Geçtiğimiz yaz kendi evlerinde düzenlenen Basketbol Dünya Kupası’nda büyük hayal kırıklığı yaratan İspanya, EuroBasket 2015’e geçen yaz dönemine oranla yetenek tavanı daha düşük bir oyuncu grubuyla geliyor. 1992 yılında Barcelona’da düzenlenen Yaz Olimpiyat Oyunları ile birlikte şahane bir spor devriminin ilk adımını atan İspanyollar, o günden bugüne değin global spor dünyasında sadece futbolda değil hemen hemen her spor dalında üst düzey yarışmacı sporcular yetiştirmeyi başardı. Bugün konumuz olan basketbolda ise en önemli başarılarını 1992’de filizlenmeye başlayan atılımın gecikmeli bir sonucu olarak 2000 ve sonrasında elde etmeye başladılar.
Spor dünyasındaki eğitim ve başarı odaklı atılımların genelinden farklı olarak devşirme oyuncu kavramına duyulan ihtiyacı en az seviyeye indirgemeye çalışmaları ve tırnak içinde ifade etmek gerekirse büyük oranda ”yerli sermaye” yatırımlarına yönelmeleri onların yaptığı bu spor devriminin üzerinden yıllar geçmesine rağmen hala istikrarlı bir biçimde birinci sınıf sporcu yetiştirmelerine olanak sağlayan en önemli faktörlerin başında geliyor.

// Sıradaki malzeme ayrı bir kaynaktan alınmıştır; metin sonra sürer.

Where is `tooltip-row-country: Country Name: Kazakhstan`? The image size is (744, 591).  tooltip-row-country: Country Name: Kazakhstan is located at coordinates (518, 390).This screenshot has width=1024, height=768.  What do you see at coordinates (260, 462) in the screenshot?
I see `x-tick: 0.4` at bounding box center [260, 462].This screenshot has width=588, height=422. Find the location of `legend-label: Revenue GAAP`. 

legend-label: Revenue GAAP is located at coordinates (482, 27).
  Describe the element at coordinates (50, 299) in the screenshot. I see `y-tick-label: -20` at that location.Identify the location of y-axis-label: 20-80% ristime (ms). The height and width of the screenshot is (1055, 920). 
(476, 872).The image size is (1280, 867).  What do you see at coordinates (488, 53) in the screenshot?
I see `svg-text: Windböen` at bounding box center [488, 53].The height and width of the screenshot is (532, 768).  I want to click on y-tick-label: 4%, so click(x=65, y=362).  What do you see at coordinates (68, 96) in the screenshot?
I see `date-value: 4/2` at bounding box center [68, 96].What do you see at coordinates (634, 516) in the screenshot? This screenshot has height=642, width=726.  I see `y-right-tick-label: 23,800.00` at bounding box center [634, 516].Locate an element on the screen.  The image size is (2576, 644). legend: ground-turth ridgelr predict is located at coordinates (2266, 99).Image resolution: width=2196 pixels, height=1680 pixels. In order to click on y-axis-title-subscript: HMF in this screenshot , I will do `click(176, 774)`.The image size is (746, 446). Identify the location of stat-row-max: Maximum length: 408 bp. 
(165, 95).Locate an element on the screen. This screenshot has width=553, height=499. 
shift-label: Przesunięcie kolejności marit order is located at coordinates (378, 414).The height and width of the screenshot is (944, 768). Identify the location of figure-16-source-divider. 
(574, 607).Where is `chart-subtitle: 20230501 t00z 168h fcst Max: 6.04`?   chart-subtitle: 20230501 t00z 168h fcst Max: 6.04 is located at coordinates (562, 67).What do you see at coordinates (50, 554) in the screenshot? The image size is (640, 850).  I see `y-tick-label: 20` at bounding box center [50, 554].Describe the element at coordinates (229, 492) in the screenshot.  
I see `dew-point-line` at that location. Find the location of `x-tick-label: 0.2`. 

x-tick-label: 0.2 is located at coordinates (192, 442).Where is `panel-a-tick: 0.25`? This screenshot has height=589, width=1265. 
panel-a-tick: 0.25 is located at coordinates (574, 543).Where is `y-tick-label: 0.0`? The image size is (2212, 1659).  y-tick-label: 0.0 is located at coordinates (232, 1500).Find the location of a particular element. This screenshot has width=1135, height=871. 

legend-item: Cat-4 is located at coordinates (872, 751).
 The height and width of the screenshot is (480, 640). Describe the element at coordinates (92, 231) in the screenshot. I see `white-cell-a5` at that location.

1992’den sonra katıldığı Avrupa Basketbol Şampiyonaları’nda iki altın (2009,2011), üç gümüş (1999,2003,2007) ve bir de bronz (2001) madalya kazanan İspanya, geçtiğimiz yaz yaşanan fiyaskonun ardından Juan Orenga ile yolları ayırma kararı alıp eski dost Sergio Scariolo’ya sığınma kararı aldı. 1992 sonrası dönemde İspanya’nın altın madalya kazandığı iki EuroBasket’te de takımın başında olan Scariolo, Orenga’nın bir anlamda mimarı olduğu hayal kırıklığını İspanya halkının hafızasından silmeye çalışacak zira bu tarz sportif başarısızlıklara tahammül seviyesi oldukça düşük bir toplum oldukları ortada.